:: Your goal ::
Provide a character-exact reproduction of the lines from the line with "Select the 화장품 제조사 foundation icon" to the end of the entries.

Stored items:

----------------

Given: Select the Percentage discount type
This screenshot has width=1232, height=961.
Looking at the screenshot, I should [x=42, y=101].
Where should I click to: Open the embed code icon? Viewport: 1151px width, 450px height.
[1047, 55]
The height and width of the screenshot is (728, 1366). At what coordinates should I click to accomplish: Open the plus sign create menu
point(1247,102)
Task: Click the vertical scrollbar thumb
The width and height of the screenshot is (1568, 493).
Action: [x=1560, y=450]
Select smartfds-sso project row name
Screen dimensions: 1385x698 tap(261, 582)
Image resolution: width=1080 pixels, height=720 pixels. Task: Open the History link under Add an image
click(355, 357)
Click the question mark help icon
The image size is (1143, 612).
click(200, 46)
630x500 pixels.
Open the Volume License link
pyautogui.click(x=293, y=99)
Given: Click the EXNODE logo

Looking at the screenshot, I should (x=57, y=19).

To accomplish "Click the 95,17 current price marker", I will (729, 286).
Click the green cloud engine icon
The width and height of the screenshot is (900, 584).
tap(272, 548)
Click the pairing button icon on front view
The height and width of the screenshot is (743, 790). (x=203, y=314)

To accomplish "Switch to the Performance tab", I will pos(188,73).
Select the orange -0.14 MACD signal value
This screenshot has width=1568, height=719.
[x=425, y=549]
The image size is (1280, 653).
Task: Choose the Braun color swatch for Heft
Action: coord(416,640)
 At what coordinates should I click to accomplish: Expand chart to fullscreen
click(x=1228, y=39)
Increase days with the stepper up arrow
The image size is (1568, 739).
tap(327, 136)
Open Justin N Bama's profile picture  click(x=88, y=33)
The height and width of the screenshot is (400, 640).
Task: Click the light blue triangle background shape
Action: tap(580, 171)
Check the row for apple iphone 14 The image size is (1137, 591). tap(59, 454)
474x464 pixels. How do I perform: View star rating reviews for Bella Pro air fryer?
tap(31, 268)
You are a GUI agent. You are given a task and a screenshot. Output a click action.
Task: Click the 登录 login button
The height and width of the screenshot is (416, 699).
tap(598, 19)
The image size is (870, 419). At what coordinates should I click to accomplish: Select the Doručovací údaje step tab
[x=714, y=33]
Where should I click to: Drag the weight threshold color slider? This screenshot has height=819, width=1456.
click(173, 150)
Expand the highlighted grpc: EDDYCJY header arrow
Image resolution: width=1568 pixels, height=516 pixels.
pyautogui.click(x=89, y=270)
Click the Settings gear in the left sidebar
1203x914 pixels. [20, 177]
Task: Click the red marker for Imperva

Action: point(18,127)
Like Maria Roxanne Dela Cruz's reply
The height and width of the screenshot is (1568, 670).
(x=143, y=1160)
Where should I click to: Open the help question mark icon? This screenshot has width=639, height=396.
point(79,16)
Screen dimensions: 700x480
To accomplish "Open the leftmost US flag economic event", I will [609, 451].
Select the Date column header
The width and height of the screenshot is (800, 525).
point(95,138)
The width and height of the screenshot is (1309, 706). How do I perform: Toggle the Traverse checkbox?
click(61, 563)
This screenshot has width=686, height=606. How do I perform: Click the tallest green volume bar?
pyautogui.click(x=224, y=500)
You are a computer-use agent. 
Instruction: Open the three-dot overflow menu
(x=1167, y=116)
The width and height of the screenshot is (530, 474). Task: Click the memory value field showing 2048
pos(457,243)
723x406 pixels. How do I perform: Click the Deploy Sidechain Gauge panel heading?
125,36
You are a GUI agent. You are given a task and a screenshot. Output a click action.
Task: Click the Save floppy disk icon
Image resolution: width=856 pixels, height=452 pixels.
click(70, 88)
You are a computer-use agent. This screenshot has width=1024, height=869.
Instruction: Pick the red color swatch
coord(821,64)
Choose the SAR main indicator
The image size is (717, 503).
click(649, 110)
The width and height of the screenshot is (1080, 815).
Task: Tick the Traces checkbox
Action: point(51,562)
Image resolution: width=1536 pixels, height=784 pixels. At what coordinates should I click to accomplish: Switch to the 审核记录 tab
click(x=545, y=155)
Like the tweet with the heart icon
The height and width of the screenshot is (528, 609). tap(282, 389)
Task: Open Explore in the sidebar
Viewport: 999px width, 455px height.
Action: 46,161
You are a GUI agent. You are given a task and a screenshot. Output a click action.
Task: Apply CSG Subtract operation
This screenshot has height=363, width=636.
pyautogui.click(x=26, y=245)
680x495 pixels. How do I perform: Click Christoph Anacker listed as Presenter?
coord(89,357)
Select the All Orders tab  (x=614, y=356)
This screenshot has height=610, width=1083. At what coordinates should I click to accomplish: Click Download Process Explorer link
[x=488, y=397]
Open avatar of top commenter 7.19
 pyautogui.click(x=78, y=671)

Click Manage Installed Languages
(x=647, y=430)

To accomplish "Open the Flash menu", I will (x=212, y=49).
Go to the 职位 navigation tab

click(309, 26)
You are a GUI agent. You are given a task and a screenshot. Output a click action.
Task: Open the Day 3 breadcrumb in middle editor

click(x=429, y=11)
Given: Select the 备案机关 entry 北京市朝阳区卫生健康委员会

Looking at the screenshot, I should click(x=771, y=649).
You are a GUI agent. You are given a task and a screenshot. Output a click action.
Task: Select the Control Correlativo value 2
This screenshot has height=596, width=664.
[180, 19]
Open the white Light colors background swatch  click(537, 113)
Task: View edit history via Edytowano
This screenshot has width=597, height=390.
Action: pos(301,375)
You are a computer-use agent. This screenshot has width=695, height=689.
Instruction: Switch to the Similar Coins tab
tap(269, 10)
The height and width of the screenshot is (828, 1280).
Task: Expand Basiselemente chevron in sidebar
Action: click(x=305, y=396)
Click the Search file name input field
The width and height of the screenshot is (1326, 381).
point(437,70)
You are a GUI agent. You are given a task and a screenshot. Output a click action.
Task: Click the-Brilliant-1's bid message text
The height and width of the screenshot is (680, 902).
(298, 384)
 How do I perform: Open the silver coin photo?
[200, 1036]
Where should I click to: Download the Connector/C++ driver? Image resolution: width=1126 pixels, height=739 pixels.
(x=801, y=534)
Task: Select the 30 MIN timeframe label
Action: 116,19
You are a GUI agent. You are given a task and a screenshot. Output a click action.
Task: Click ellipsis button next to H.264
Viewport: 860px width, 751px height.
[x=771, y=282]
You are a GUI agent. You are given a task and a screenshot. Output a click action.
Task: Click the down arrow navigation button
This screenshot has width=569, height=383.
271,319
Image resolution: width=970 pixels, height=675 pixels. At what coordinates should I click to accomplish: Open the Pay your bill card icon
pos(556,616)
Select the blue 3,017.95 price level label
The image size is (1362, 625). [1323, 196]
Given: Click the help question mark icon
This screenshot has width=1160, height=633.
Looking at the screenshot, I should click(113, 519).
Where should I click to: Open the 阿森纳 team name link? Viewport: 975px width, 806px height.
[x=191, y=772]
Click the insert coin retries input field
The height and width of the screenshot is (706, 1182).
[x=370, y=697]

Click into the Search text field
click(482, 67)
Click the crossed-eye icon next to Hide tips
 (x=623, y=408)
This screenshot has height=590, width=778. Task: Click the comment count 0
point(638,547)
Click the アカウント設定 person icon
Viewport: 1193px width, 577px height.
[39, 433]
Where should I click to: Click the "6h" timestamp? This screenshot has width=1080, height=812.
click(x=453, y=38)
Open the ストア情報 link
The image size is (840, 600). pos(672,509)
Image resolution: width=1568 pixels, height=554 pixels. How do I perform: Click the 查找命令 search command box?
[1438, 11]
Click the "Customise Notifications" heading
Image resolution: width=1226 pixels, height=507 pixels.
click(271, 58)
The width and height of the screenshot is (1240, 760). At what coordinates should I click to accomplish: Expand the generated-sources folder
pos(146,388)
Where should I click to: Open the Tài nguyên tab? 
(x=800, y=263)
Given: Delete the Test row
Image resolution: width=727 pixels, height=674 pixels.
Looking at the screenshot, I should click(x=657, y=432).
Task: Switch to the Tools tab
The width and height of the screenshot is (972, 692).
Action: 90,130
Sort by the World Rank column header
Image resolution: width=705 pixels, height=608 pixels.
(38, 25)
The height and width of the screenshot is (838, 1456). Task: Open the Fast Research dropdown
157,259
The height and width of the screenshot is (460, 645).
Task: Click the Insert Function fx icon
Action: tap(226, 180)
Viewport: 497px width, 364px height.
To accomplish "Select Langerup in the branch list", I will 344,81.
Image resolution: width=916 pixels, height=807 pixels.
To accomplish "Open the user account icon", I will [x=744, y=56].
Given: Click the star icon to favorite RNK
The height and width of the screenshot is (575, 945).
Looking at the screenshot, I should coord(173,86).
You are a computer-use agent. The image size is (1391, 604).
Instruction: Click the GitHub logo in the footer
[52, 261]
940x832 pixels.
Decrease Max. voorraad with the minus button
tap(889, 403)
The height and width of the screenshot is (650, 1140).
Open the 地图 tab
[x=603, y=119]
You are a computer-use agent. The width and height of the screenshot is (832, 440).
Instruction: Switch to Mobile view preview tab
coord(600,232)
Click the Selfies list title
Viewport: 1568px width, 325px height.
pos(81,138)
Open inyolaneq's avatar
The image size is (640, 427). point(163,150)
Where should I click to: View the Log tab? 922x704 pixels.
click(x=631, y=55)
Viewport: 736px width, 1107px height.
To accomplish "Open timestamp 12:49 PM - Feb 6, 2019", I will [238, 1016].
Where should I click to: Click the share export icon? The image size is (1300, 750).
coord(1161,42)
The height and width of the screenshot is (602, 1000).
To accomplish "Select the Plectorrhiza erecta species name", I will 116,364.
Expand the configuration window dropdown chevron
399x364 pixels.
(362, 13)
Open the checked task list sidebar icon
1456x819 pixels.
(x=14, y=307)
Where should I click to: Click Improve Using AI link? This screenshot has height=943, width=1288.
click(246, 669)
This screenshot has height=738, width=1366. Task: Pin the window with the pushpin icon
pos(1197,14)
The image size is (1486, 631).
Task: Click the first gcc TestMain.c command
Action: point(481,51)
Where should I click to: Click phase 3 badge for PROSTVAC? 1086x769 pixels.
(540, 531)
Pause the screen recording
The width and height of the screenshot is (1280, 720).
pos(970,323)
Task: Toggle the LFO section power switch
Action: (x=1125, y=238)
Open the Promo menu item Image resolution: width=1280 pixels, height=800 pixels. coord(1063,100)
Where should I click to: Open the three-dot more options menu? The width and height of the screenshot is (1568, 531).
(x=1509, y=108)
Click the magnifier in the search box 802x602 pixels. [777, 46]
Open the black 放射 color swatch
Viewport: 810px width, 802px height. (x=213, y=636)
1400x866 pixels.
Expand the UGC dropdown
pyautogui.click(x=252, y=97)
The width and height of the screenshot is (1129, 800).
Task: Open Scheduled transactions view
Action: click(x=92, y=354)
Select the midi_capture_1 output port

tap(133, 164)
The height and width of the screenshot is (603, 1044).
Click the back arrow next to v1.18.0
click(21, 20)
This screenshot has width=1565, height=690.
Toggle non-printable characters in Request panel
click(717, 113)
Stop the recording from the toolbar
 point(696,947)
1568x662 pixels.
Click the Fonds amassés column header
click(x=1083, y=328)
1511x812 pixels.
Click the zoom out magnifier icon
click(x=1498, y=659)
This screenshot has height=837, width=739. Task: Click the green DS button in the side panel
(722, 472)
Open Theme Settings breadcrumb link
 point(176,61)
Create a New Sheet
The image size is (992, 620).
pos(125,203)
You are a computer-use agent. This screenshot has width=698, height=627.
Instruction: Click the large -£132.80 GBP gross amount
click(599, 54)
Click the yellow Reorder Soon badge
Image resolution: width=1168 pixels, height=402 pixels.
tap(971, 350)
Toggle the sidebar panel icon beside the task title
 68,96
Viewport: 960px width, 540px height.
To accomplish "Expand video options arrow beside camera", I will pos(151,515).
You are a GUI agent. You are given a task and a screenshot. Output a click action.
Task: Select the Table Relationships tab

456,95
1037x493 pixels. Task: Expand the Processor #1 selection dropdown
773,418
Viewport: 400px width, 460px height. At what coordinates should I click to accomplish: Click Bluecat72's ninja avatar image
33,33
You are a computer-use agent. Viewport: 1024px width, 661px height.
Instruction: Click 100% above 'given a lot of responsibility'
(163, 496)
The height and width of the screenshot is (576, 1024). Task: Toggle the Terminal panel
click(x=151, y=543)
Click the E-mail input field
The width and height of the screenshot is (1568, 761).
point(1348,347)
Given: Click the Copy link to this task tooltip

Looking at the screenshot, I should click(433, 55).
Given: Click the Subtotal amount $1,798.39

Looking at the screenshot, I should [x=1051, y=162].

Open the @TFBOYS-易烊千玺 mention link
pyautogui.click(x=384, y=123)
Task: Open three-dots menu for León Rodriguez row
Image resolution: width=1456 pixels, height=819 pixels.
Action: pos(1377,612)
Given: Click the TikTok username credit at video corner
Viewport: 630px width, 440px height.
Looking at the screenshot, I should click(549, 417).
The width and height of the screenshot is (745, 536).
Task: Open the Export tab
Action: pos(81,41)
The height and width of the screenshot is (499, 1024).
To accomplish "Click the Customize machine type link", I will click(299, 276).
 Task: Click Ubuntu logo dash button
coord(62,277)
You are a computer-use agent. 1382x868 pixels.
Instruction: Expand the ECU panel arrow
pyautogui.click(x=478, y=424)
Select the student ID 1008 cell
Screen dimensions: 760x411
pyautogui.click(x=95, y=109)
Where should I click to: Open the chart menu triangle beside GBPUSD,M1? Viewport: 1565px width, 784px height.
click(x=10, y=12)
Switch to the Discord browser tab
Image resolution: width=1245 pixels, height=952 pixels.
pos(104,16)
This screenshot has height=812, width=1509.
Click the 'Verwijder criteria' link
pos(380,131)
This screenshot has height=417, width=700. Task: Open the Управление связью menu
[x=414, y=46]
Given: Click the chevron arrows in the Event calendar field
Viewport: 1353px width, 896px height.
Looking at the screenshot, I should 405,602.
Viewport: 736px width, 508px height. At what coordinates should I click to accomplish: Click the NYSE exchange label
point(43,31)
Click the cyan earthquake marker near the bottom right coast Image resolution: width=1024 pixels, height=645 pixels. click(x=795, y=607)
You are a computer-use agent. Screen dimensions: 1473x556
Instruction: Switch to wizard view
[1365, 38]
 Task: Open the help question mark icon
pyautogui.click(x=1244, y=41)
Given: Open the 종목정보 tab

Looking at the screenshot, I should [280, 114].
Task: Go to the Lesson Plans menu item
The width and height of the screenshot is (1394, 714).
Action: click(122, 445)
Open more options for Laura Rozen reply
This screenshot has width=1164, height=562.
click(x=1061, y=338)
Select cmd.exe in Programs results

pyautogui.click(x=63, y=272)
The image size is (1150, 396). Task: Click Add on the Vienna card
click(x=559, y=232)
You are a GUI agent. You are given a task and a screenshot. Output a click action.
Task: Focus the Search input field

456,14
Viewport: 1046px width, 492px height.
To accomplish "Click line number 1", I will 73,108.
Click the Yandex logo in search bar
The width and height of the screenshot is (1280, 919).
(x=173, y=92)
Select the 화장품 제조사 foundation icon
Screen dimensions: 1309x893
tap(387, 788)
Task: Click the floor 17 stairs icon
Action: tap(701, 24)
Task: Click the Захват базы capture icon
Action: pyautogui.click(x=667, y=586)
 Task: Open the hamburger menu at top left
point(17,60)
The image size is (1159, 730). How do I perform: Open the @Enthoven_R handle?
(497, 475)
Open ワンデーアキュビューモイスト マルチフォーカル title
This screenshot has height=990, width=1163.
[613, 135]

----------------

:: Answer for this exercise ::
Select the 화장품 제조사 foundation icon
Screen dimensions: 1309x893
tap(387, 788)
Task: Click the floor 17 stairs icon
Action: tap(701, 24)
Task: Click the Захват базы capture icon
Action: pyautogui.click(x=667, y=586)
 Task: Open the hamburger menu at top left
point(17,60)
The image size is (1159, 730). How do I perform: Open the @Enthoven_R handle?
(497, 475)
Open ワンデーアキュビューモイスト マルチフォーカル title
This screenshot has height=990, width=1163.
[613, 135]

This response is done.